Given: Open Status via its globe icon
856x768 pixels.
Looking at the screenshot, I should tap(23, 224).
==
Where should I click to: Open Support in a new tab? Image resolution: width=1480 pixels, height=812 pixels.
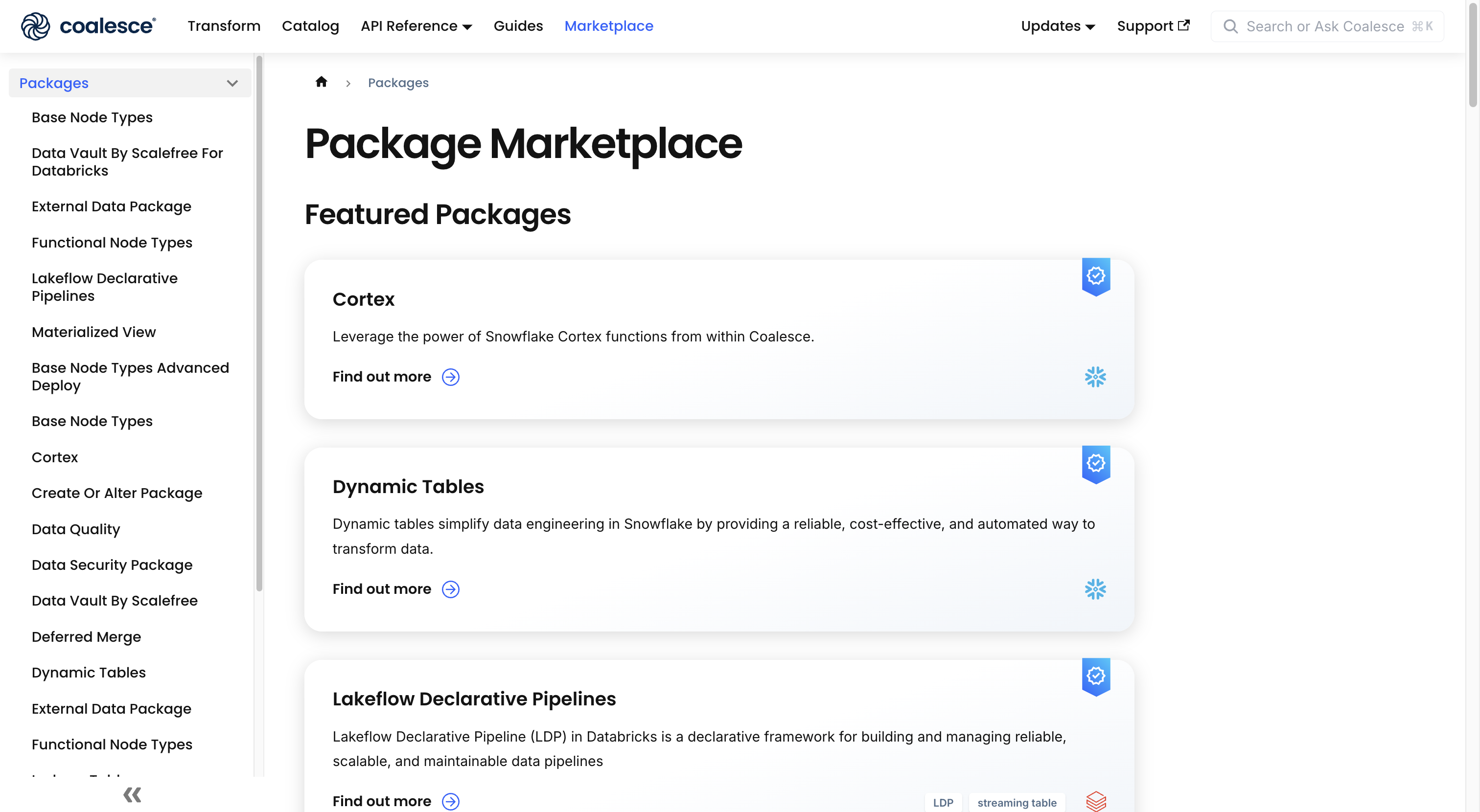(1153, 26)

Instructions for the task -
Find each line in the entries above that contains the word "should", and copy those lines.

Answer -
Looking at the screenshot, I should tap(23, 224).
Where should I click to: Open Support in a new tab? Image resolution: width=1480 pixels, height=812 pixels.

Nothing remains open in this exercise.